When first-grade teacher Sharon Gungon found out the 2020-2021 school year would be virtual, she was worried.

“I was worried about how to effectively teach reading online to first graders. How could I give them the same quality of education remotely as I could in the classroom?”

She immediately got to work brainstorming activities and making videos to keep her students engaged. In June, the Philippine Department of Education (DepEd) tapped Gungon and other teachers to develop and convert existing resources into digital materials using Kotobee, an interactive e-book software. DepEd distributed those resources to students across the country using DepEd Commons, an online educational resource library.

A few months later, Gungon found out about USAID’s All Children Reading program, which provides teachers with access to premium Kotobee licenses and trains them in its premium interactivity features.

“I had read about USAID’s All Children Reading program, but I never imagined I’d be given the opportunity to work with it,” Gungon recalled. “Being able to create digital interactive reading material not only for my students but for kids all across the country has been one of the most wonderful and memorable experiences of my career.”

Gretel Cadiong, a supervisor tasked with preparing Waray language learning resources in Tacloban, said USAID support was welcome news for all teachers. “It was such a relief when we found out there would be collaboration between DepEd and USAID. We knew USAID support would make things easier,” she said.

With access to these new interactive features, Gungon, Cadiong, and other content developers could transform early literacy primers into interactive self-study guides with games, audio voiceover, on-screen drawing, and other functions to keep students engaged.

“The interactive digital reading materials is one way of bringing reading materials to students, wherever they may be,” Gungon said. “I was very excited to get involved because this is one way of doing something to help the kids learn to love reading.” Emmanuel Carino, principal of Sto. Nino Elementary School in Pampanga, said that these interactive materials epitomize student-centered learning.

“Children learn more easily if they can engage with the material, experience it, manipulate it, and touch it. These interactive e-books help them learn independently,” Carino said.
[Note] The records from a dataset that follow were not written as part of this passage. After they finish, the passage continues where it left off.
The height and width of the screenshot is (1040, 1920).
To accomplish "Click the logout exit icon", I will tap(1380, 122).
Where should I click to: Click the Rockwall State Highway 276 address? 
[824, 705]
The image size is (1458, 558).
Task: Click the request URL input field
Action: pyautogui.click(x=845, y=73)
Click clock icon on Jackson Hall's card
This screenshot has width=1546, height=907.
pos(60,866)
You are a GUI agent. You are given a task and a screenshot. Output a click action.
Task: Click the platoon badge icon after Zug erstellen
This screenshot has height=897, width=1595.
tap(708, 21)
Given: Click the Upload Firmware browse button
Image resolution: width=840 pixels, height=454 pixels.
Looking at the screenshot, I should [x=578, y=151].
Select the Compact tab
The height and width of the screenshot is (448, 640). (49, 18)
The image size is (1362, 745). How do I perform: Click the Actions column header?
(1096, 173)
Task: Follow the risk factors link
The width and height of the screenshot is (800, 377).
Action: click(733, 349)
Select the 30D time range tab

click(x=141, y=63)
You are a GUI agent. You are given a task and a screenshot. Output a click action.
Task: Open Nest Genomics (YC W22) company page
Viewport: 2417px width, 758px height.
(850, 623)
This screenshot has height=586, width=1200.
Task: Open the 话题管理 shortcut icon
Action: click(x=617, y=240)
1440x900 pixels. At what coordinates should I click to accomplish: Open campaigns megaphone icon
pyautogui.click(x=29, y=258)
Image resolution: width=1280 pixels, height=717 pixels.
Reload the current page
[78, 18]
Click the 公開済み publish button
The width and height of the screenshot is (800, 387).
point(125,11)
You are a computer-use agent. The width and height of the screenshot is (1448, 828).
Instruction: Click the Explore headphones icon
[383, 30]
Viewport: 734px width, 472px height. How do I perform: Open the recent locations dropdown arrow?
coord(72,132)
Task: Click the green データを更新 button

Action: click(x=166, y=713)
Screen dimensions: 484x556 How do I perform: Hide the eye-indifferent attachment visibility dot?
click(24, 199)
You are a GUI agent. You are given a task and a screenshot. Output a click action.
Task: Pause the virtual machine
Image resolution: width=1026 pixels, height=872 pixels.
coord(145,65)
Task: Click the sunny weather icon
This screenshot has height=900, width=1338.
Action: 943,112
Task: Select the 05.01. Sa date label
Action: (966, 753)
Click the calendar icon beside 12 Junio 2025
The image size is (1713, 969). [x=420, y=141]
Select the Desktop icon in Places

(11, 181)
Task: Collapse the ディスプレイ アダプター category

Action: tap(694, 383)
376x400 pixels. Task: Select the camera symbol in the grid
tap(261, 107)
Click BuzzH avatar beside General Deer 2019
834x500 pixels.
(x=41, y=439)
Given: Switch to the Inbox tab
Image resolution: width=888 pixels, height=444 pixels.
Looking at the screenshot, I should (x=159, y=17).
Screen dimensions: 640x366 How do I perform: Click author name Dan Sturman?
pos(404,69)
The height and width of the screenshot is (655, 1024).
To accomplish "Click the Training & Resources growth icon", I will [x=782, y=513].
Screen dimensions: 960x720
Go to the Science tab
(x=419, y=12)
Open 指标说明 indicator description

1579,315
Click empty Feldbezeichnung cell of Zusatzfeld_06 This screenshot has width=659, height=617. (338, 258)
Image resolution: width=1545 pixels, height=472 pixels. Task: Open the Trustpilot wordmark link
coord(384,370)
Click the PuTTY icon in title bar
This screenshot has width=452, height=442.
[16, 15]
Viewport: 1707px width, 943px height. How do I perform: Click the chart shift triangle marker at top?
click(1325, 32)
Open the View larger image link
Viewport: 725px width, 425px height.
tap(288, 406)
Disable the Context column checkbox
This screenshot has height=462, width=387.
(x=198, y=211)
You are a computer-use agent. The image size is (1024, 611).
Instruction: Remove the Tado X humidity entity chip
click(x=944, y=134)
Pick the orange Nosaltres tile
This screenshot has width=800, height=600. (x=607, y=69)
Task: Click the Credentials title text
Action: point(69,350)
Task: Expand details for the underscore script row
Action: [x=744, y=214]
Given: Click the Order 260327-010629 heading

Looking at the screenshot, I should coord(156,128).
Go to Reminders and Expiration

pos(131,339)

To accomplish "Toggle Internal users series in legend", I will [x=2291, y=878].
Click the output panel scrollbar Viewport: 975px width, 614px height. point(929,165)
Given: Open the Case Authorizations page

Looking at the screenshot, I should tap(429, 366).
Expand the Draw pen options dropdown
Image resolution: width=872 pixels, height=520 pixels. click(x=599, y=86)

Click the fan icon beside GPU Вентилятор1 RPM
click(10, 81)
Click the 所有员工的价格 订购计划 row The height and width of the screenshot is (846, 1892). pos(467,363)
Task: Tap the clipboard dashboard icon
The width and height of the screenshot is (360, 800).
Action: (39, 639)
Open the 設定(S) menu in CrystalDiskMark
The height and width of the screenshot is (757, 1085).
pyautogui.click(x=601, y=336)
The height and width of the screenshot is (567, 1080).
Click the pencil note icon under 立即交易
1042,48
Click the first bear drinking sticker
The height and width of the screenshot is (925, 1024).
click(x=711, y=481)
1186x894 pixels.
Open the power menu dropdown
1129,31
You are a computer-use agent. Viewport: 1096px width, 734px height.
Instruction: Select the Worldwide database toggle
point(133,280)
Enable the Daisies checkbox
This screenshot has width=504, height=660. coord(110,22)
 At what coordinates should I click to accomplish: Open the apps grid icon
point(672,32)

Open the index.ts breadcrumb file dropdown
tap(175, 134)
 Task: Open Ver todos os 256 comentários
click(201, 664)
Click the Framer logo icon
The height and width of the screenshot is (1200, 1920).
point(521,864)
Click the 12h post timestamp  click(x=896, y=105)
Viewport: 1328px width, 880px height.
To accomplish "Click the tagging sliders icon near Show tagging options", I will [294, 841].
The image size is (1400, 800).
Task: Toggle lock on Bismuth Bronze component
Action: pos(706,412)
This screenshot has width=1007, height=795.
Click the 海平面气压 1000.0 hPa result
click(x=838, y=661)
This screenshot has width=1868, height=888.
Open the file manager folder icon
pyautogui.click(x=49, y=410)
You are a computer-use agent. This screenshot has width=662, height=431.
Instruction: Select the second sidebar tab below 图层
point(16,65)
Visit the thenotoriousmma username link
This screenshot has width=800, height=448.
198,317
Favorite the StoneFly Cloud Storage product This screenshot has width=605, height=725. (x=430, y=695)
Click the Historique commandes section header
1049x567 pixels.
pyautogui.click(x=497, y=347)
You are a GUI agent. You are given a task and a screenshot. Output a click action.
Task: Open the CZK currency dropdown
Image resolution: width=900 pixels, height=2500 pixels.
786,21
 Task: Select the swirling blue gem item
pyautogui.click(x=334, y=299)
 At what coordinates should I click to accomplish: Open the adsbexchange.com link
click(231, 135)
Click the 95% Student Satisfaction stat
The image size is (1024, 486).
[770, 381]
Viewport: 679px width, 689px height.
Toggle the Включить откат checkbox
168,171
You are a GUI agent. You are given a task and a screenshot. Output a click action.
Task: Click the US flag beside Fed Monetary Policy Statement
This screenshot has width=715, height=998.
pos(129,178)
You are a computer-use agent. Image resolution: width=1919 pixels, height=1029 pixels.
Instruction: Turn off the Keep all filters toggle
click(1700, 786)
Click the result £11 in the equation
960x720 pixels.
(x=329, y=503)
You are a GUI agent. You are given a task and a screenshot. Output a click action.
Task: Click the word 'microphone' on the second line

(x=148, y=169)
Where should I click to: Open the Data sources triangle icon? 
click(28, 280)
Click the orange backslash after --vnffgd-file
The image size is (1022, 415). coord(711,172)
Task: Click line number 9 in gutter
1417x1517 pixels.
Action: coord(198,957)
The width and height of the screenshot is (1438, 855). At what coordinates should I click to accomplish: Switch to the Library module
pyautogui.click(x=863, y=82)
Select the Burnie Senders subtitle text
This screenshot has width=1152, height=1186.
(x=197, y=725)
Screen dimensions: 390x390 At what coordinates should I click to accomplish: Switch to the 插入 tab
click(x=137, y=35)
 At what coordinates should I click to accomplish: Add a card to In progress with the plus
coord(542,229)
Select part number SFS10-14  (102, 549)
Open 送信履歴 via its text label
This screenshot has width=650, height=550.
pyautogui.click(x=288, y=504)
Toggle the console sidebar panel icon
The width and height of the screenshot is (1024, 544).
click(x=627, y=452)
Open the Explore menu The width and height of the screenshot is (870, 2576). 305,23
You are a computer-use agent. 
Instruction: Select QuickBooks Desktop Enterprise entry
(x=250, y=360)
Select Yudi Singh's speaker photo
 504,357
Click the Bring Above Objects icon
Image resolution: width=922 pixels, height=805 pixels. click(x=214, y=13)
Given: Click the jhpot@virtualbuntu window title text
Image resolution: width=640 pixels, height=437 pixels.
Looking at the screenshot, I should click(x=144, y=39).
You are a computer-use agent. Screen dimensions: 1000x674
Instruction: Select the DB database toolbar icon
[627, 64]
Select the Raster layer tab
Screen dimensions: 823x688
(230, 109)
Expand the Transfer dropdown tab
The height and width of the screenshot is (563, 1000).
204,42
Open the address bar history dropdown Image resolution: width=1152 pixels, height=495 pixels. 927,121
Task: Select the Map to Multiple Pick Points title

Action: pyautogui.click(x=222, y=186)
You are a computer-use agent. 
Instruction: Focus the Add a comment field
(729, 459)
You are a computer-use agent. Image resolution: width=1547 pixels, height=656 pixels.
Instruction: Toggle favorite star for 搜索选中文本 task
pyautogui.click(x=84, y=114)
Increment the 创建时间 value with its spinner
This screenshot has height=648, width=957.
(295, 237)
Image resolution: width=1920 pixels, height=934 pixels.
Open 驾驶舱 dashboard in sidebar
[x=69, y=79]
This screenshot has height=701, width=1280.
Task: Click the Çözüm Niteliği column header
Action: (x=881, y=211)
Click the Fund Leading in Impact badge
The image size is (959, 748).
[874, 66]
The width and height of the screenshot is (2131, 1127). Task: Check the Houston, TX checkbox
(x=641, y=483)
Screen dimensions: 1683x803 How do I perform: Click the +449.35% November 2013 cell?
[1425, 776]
Since September 2020, USAID has partnered with the private sector, DepEd, and teachers to produce more than 200 interactive e-books and educational videos in 10 local languages. These materials, aligned with DepEd curriculum and searchable by grade and language, are available for free to all students in the Philippines through DepEd Commons.

“This is one way of bringing education at its best to our learners and making learning more accessible. Education is for all, and no one should be left behind,” Carino said.

USAID also led a series of online workshops training content creators in Kotobee’s premium features. Since DepEd had already trained developers on Kotobee’s basic functions, USAID focused on helping creators understand the digital features that could enhance children’s early reading skills like audio voiceover with text synchronization, word definitions, and reading comprehension quizzes. USAID also prepared a checklist of best practices for designing interactive literacy materials.

“We learned a lot about how to make these interactive e-books,” Cadiong said. “Our work has been improving a lot.”

Gungon said that the interactive features pique the children’s curiosity and draw them into the learning. “They want to know what happens when they touch each drawing or icon. What activity will pop up here or there?”

Thanks to these interactive resources, Gungon says her students are both learning and having fun at the same time.

“When they are using interactive resources, it is really their interest that leads them,” Gungon said. “We don’t need to force them to learn; they want to get the material.”